Still, I tell Ayala, it’s impossible not to notice that despite the shiny hotels, there are many streets, especially on the old Mexican side east of the tracks, that are torn up or unpaved, showing little evidence of the boom’s effect on town coffers. Have things changed all that much? “We’re making progress, poco a poco,” he replies. It’s true that history has a long reach, he says—“The old folks are still suspicious of the political process because of how things were, and the young people are hardly involved at all”—but he invites me to attend a city council meeting to see this progress for myself. In any case, Cotulla, he is sure, will tough out the current slump. It has seen booms and busts before; somehow this rough-hewn town of the longue durée abides, impervious to such surface perturbations of history as fluctuating oil prices.

I have witnessed this regard for Cotulla’s durable, surviving ways before. My mother, a loyal Cotuleña despite moving to San Antonio nearly seventy years ago, has always ignored its crumbling roads, political intrigues, and three-digit heat spells in favor of her childhood memories. Growing up, my siblings and I were dragooned into making trips back to her hometown, leaving San Antonio at dawn, stopping in Dilley for cabrito tacos, then visiting family graves in Cotulla. By her account, this long-forsaken settlement in the red-dirt and mesquite country was secretly the agora and Parthenon of South Texas. She remembers J. Frank Dobie passing the evening hours with her father and an ever-changing host of distinguished señores, trading stories on the porch of the family home. And Cotulla, of course, is where a future president, Lyndon B. Johnson, of Stonewall, spent a fated year as a teacher—where its much-disparaged infernal environs would nonetheless help forge grand American ideas about dignity and democracy. That our family now led successful lives in the city up the road, she argued, was connected in some part to her origins in Cotulla.
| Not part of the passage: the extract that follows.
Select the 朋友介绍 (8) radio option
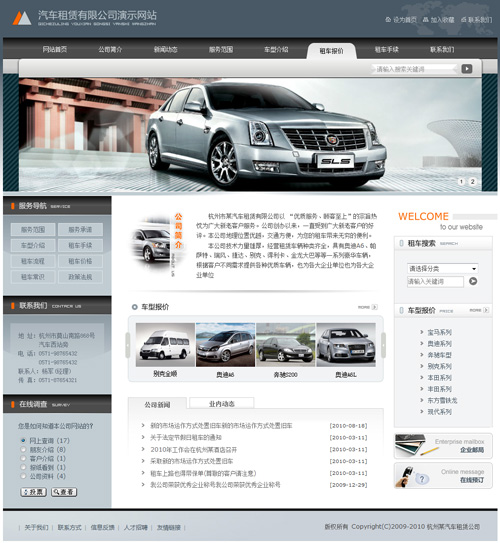This screenshot has height=543, width=500. (x=23, y=449)
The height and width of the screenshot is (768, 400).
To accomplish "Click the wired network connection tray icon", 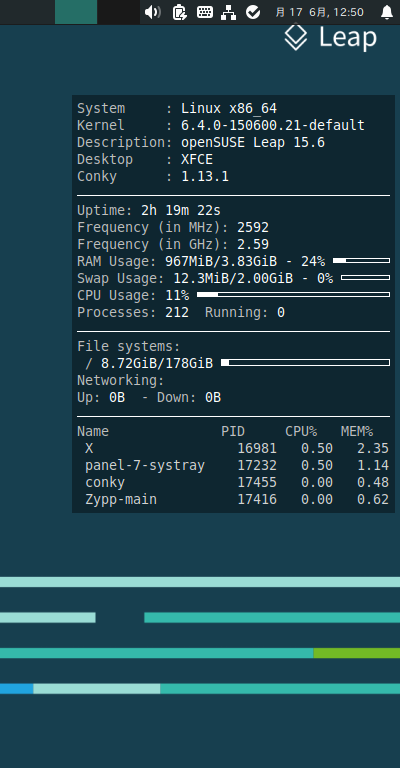I will (228, 12).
How could she not be proud?

The author’s mother and uncle at the Lopez Grocery, c. 1932. (Photography courtesy of John Phillip Santos)

My grandfather Leonides Lopez had a grocery store in Cotulla. He was a widely esteemed, if anomalous, mexicano merchant in a town altogether controlled, claro, by Anglo property owners and ranchers. After likely being born in Camargo, Tamaulipas—or perhaps Roma, Texas—he had been orphaned, then raised by his brother José, the head vaquero on the storied La Mota Ranch, twenty miles southeast of Cotulla. The Lopez Grocery, which Leonides opened around 1905, sat at the corner of Thornton and Boutwell streets, just on the Anglo side of the tracks. Back then, even the cemeteries were segregated. Like other up-and-coming mexicano merchants, Leonides served as an interlocutor between his town’s two communities.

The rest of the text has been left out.